The task is binary classification via a neural network. The data is present in a dictionary, that contains composite names (as the key) of each entries and the labels (0 or 1, as the third element in the vector value). The first and second elements are the two parts of the composite name, which are used later to extract the corresponding features.
In both cases, the dictionary is transformed into two arrays for the purpose of performing a balanced undersampling of the majority class (that is present in 66% of the data):
data_for_sampling = np.asarray([key for key in list(data.keys())])
labels_for_sampling = [element[2] for element in list(data.values())]
sampler = RandomUnderSampler(sampling_strategy = 'majority')
data_sampled, label_sampled = sampler.fit_resample(data_for_sampling.reshape(-1, 1), labels_for_sampling)
Then the resampled arrays of names and labels are used to create train and test sets via the Kfold method:
kfolder = KFold(n_splits = 10, shuffle = True)
kfolder.get_n_splits(data_sampled)
for train_index, test_index in kfolder.split(data_sampled):
data_train, data_test = data_sampled[train_index], data_sampled[test_index]
Or the train_test_split method:
data_train, data_test, label_train, label_test = train_test_split(data_sampled, label_sampled, test_size = 0.1, shuffle = True)
Finally, the names from data_train and data_test are used to re-extract the relevant entries (by key) from the original dictionary, that is then used to gather the features of those entries.

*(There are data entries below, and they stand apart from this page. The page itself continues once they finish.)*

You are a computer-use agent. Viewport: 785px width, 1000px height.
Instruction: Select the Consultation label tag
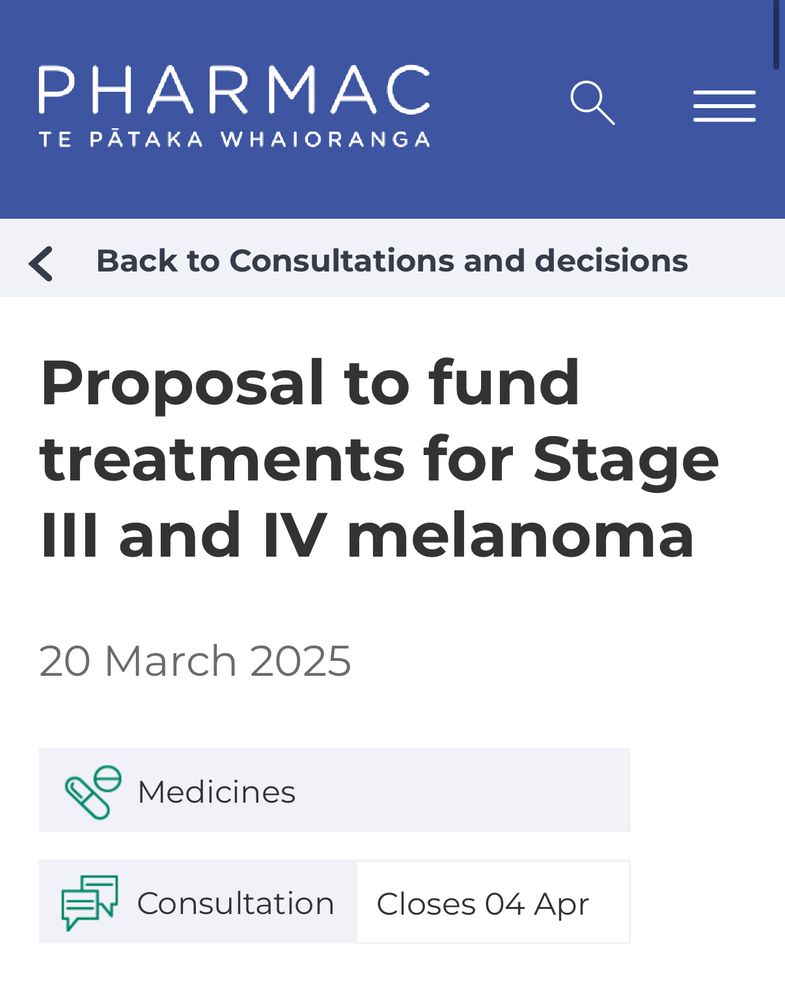coord(198,902)
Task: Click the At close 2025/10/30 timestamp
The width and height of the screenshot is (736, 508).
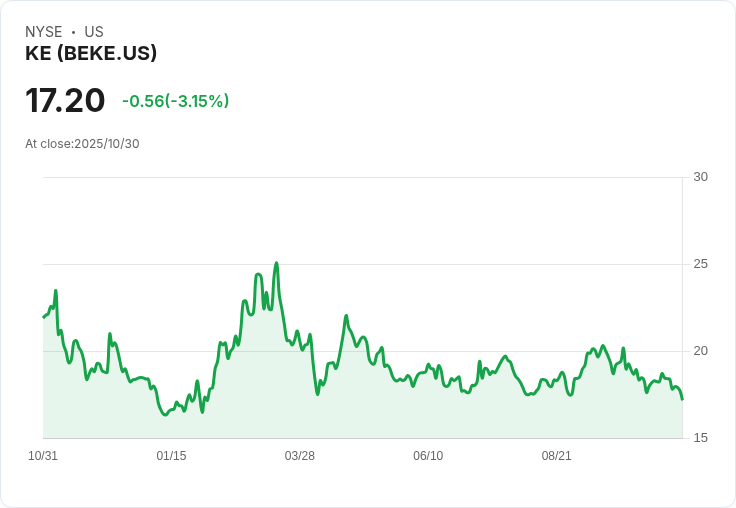Action: 82,143

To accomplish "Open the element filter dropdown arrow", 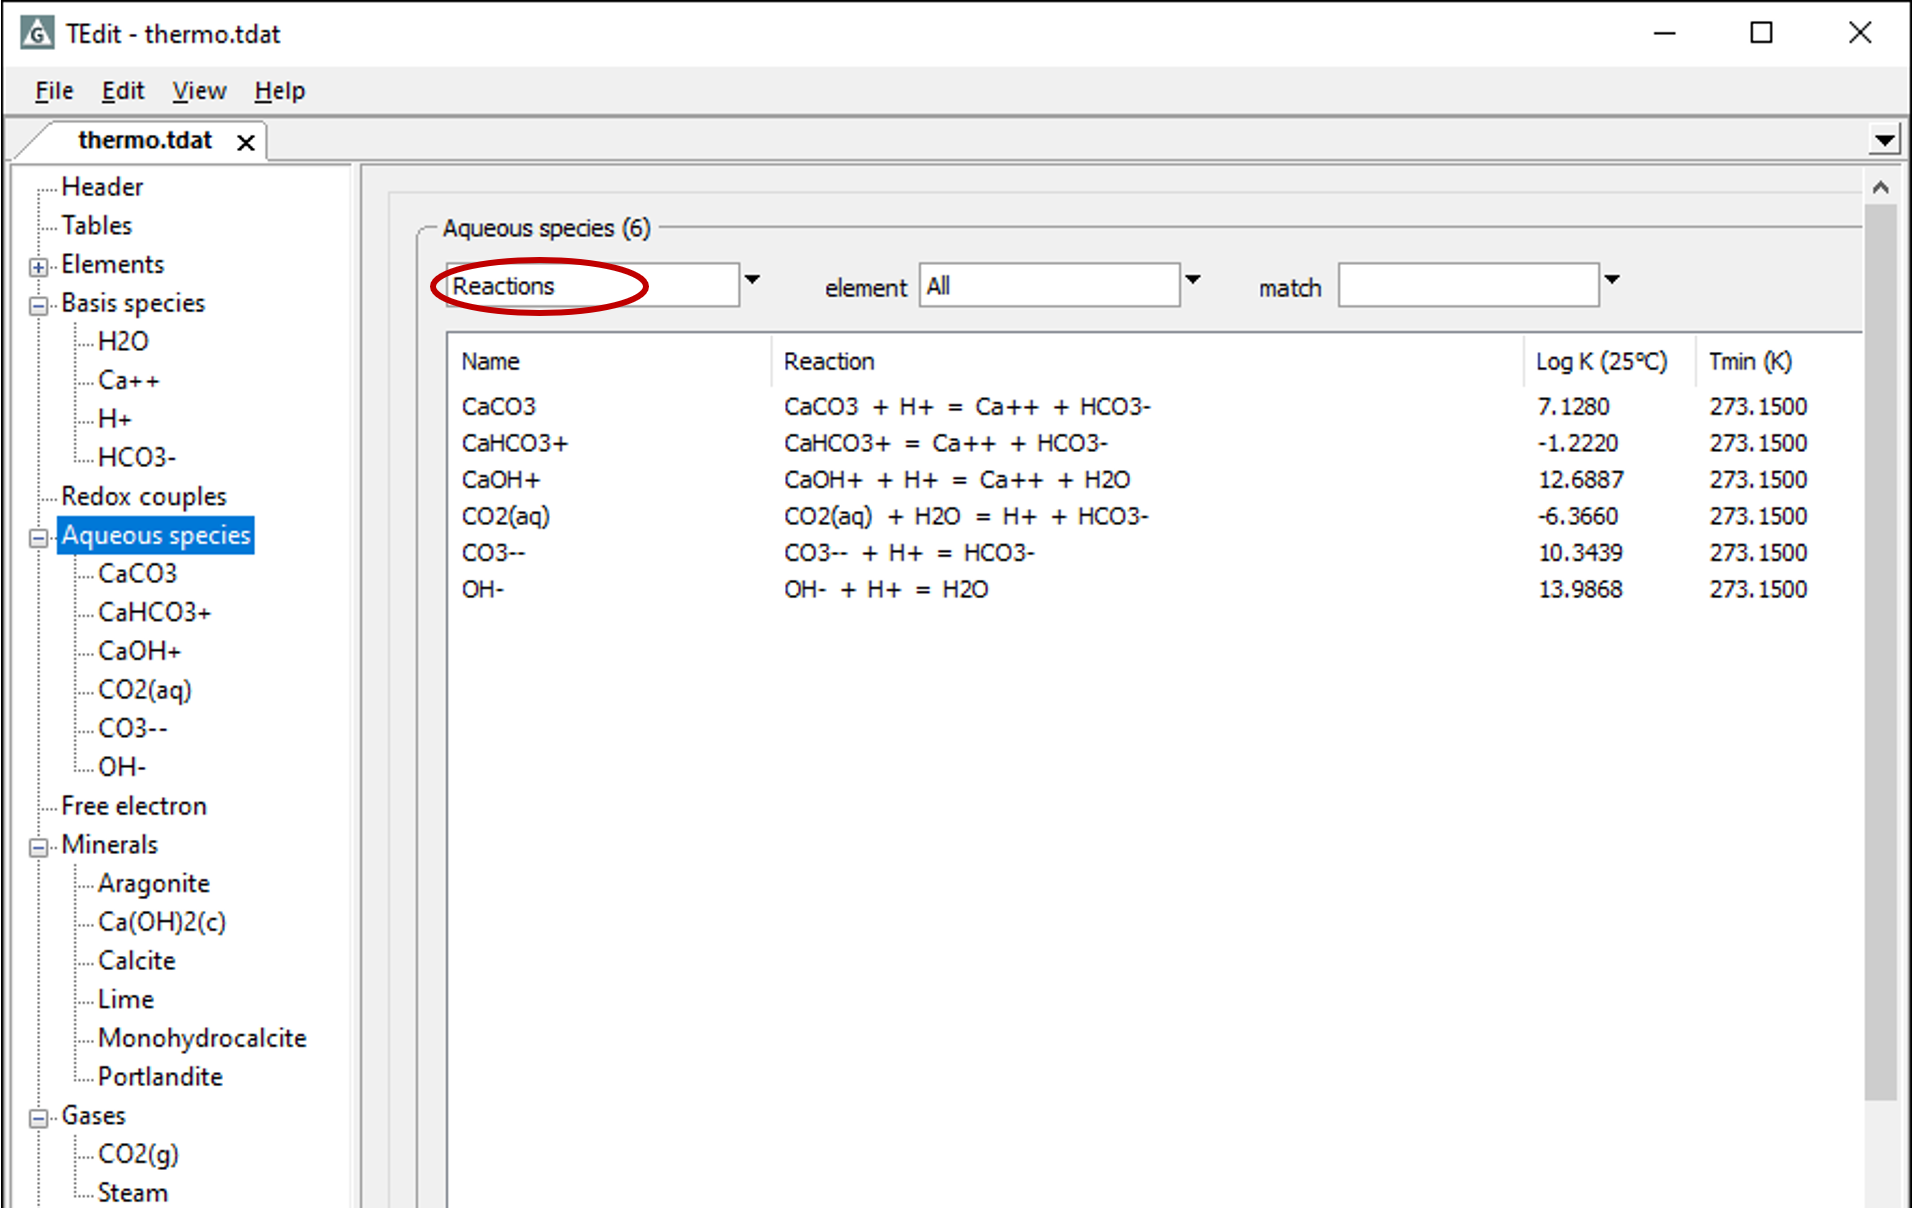I will tap(1192, 281).
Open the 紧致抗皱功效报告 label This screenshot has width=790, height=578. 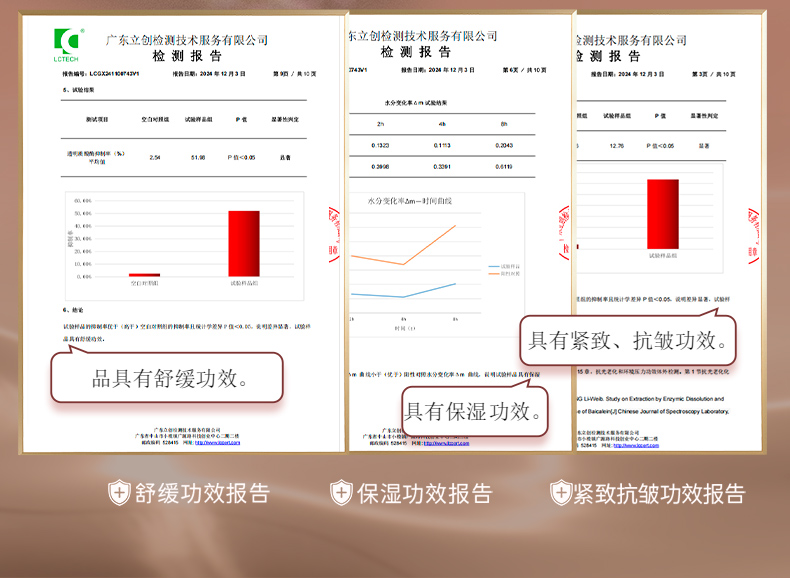(659, 493)
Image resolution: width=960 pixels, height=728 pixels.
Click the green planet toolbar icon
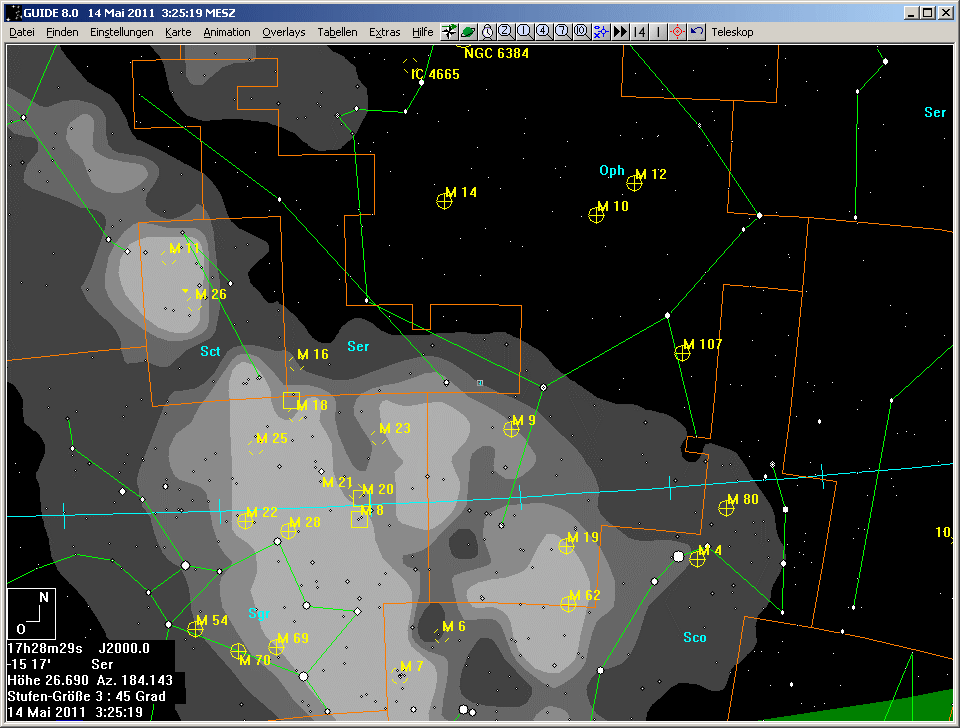click(x=467, y=32)
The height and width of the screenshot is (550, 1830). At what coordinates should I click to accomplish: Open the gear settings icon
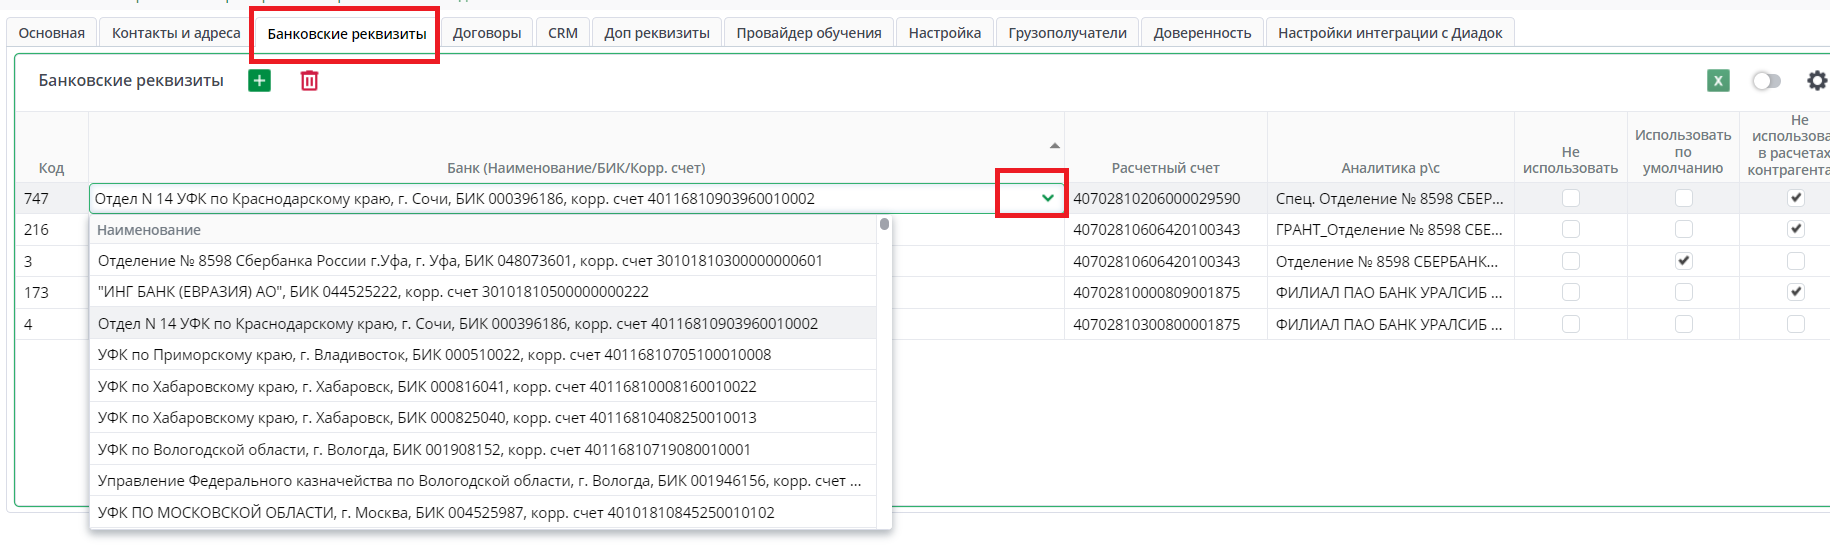tap(1816, 81)
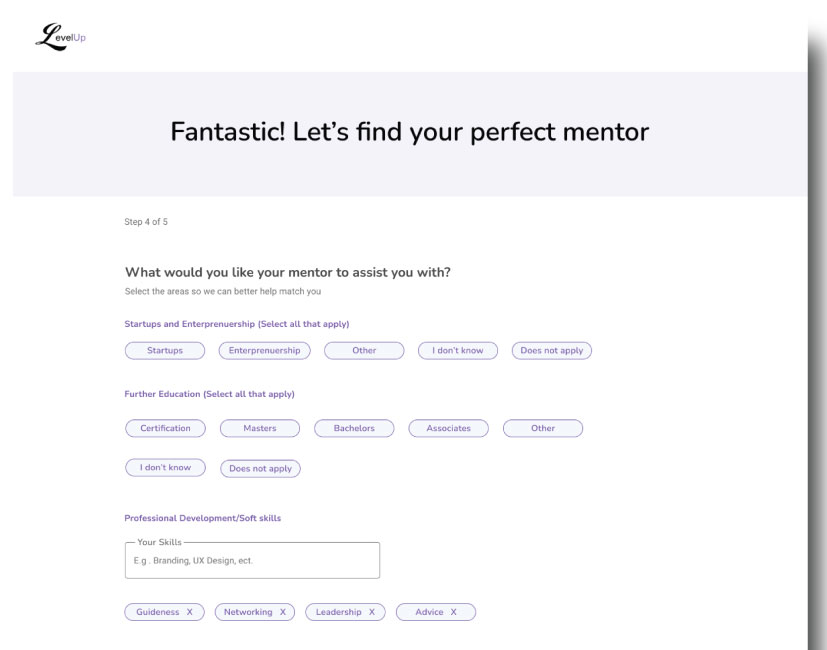827x650 pixels.
Task: Click the Professional Development/Soft skills heading
Action: (203, 518)
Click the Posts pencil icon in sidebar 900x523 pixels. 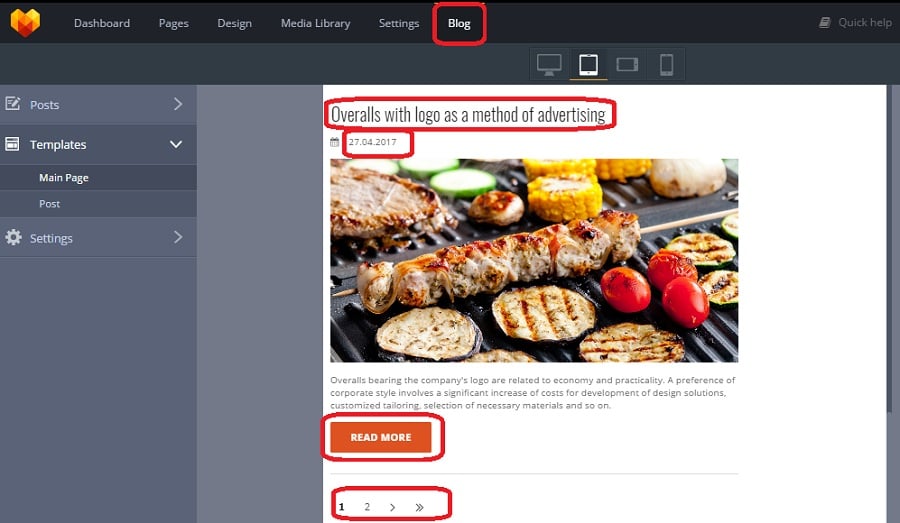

As far as I'm concerned, a single split of the 10-fold sets should provide similar train-test data distribution as the 90-10 train_test_split, and that seems to be true during training, where both training sets result in ~0.82 accuracy after only one epoch, run separately with model.fit(). However, when the corresponding models are evaluated using model.evaluate() on the test sets after said epoch, the set from train_test_split gives a score of ~0.86, while the set from Kfold is ~0.72. I have done numerous testing to see if it's just a bad random seed, which is not bounded, but the results stayed the same. The sets also have correctly balanced label distributions and seemingly well-shuffled entries.